Anouar Benmalek a rassemblé les chroniques qu’il a écrites en Algérie entre 1885 et 1991. Des textes qui s’apparentent, pour certains à des «choses vues», sorte d’instantanés, mais pour la plupart à des éditoriaux dans lesquels il réagit à un élément de l’actualité, algérienne ou internationale. Il dit «je», il est en colère, il pousse des «coups de gueule» : contre l’assassinat littéraire de Salman Rushdie, les pots-de-vins des fonctionnaires, une polémique sur l’enterrement de Kateb Yacine, les crimes de la Sécurité militaire, la montée du pouvoir du FIS ou l’islamisation des jeunes comme effet «gueule de bois» de la démocratie. Les sujets vont et viennent, au gré d’un air du temps, passé. Pas de retour sur ces événements mais une plongée directe dans leur présent d’alors.
Comment l’Algérie en est-elle arrivée là ? semble t-il se demander. «Je relis les chroniques réunies ici, le coeur lourd. J’y retrouve bien sûr les grandes dates de cette dérive vers l’innommable. La première, paradoxalement lumineuse malgré son désespoir, est celle de la révolte des jeunes en octobre 1988, et le cortège qui l’a suivie d’impitoyable répression, d’exactions et de torture par les services de sécurité et l’armée. Le seconde grande date est celle du premier tour des élections législatives pluralistes en Algérie, en décembre 1991.» Ses chroniques, dont certaines ne sont pas «sourcées,» sont précédées et suivies de réflexions plus récentes, écrites en France à partir de 1998, après l’exil. Pas de fracture pourtant: Anouar Benmalek a continué à retourner régulièrement en Algérie : «Je suis parti.
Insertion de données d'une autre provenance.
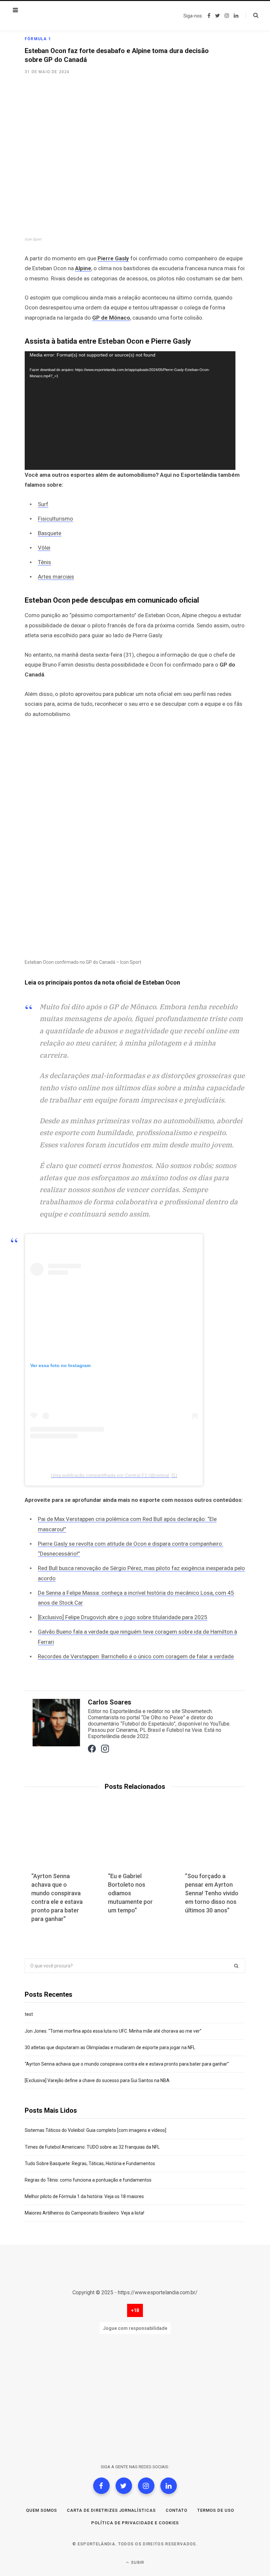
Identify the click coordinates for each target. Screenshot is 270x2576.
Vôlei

Je suis revenu. plusieurs fois. Entre deux massacres. Entre deux tueries. Entre deux désespoirs. L’Algérie, peu à peu, m’a échappé. Elle m’a de plus en plus effrayé, de plus en plus horrifié. Je l’ai de moins en moins comprise. Je ne l’ai pas moins aimée, pourtant, même si, fréquemment, je l’ai violemment détestée.»
Les allers-retours entre l’auteur et son propos sont un peu déconcertants : Anouar Benmalek, romancier, aurait-il été tenté par un ouvrage semi-autobiographique ? N’aurait t-il pas plutôt voulu faire acte de témoignage, du type : voilà qui je suis, ce que j’ai vu, pensé et écrit à cette époque là, voilà ce que ça dit de l’Algérie. Car Anouar Benmalek était, et est toujours, journaliste, un journaliste qui s’empare de la parole pour s’acquiter d’une mission: «Le mouvement de contestation de la société vis à vis du pouvoir qui la dirige est sain». A en croire les textes publiés dans Télérama, l’Humanité, ou France soir, cette mission continue en France où l’écrivain vit aujourd’hui : comment les «pieds-gris» - nom qu’il a trouvé pour désigner la nouvelle émigration d’intellectuels algériens, «gris» pour «matière grise» - réagissent-il au procès du général Aussaresses, qui soutiennent-ils dans un match France-Algérie ?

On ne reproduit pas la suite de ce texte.